Pixel coordinate grounding data
- Opening Delimiter -

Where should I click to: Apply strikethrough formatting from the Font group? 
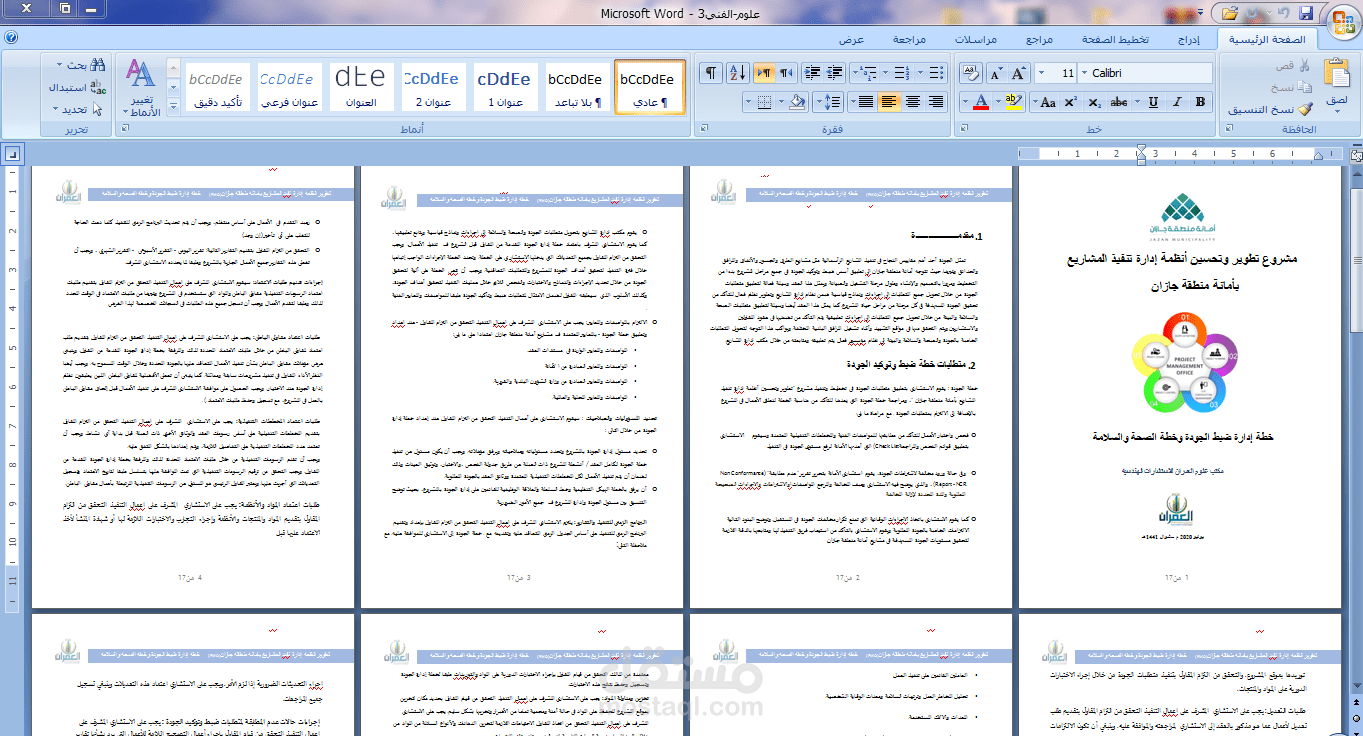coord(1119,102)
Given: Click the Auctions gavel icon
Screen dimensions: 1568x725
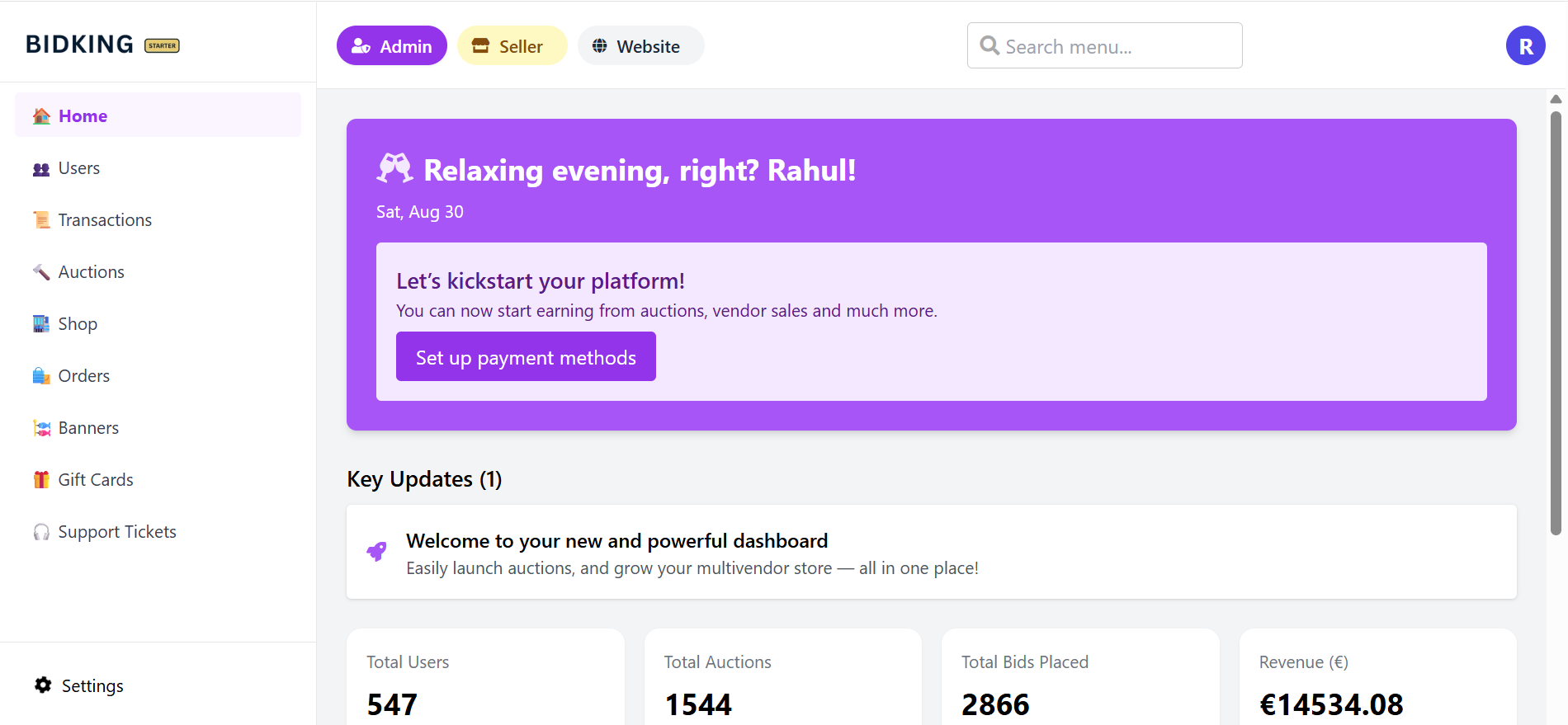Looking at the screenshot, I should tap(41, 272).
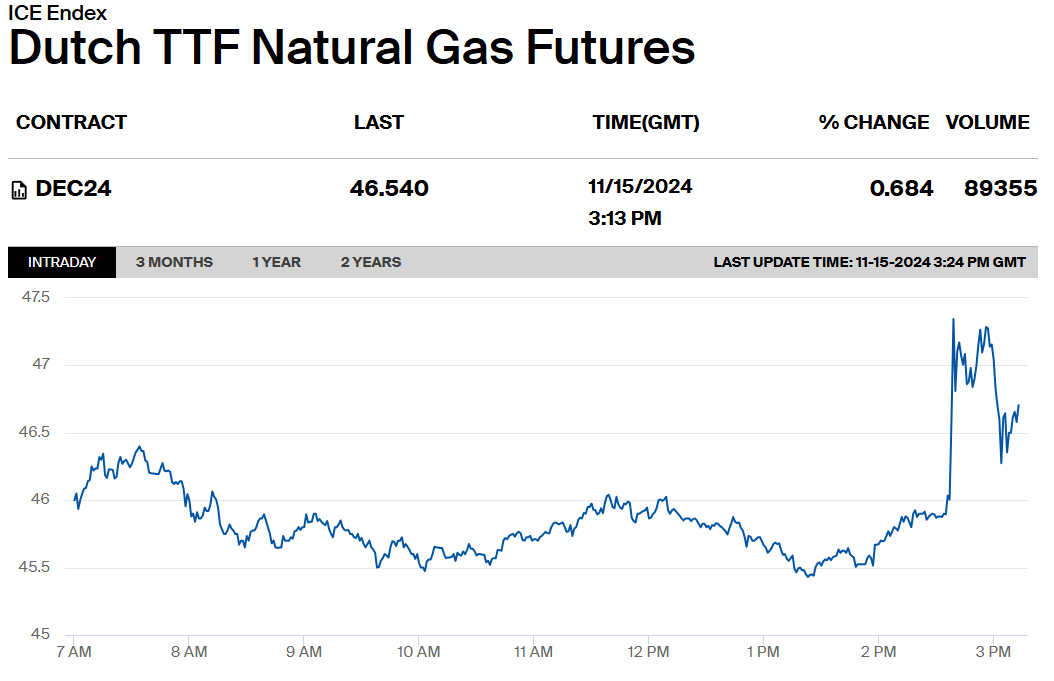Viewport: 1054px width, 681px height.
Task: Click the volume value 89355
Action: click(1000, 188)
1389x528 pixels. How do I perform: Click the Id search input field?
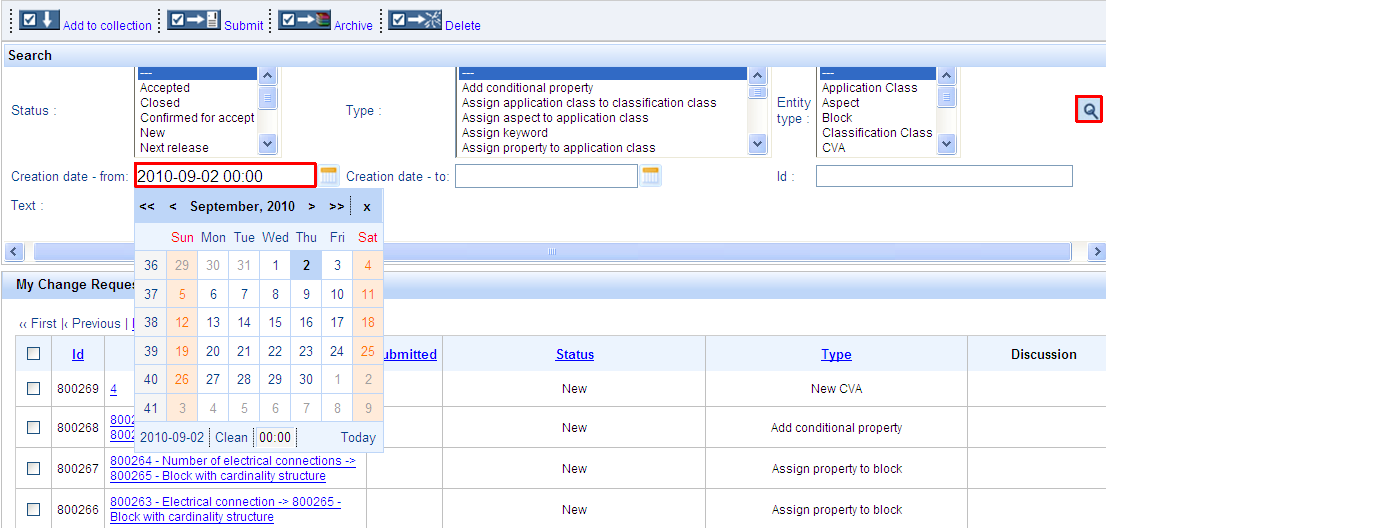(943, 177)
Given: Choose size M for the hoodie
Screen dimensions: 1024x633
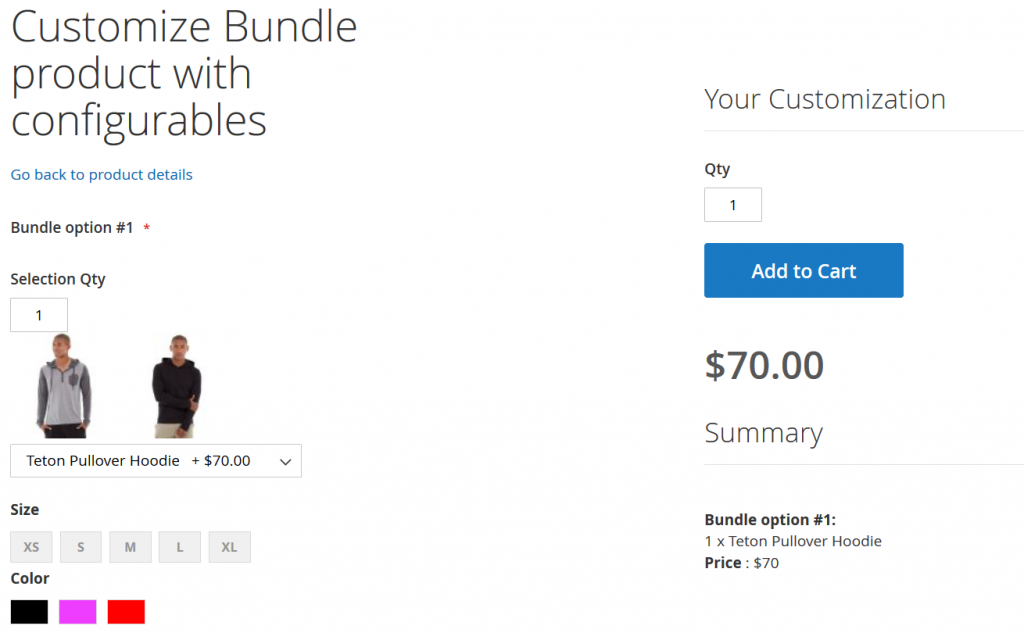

- Closing Delimiter -
- Opening Delimiter -

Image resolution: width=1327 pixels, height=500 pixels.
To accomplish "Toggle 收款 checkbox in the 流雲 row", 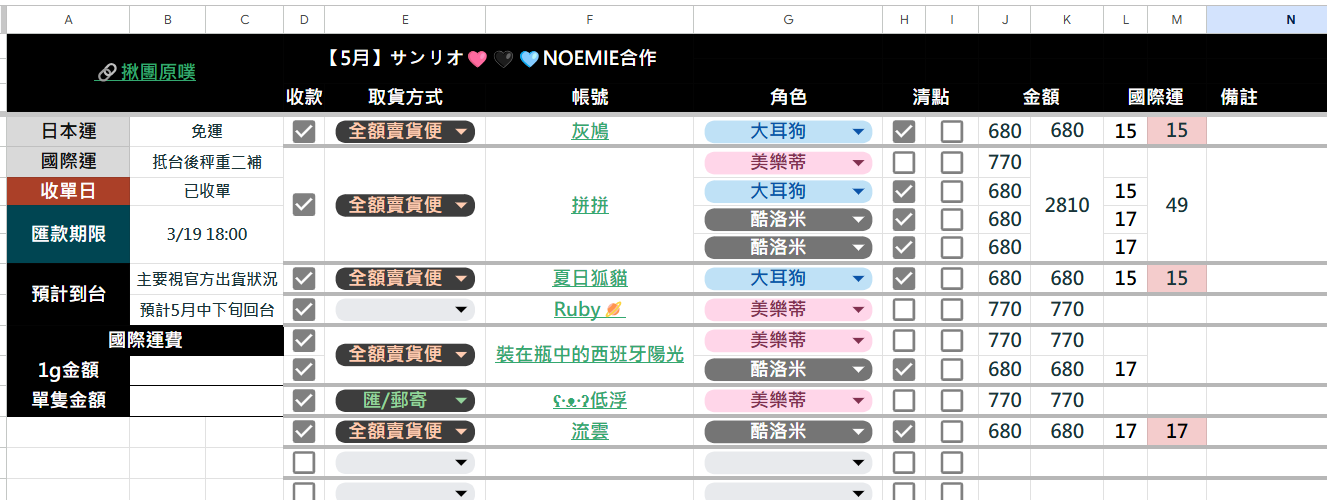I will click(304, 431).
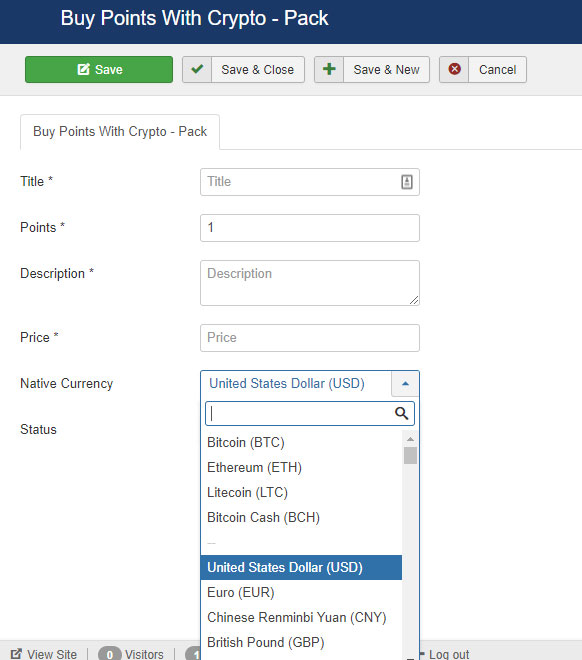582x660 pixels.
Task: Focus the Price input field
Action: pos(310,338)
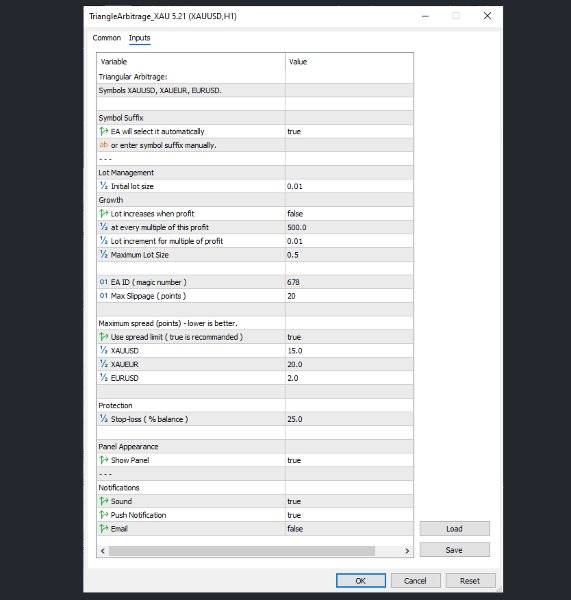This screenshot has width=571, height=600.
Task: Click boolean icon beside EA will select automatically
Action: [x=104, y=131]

- Closing Delimiter -

Search the data for the string "Given" and say how many lines include it, giving only the number.

Exercise result:
2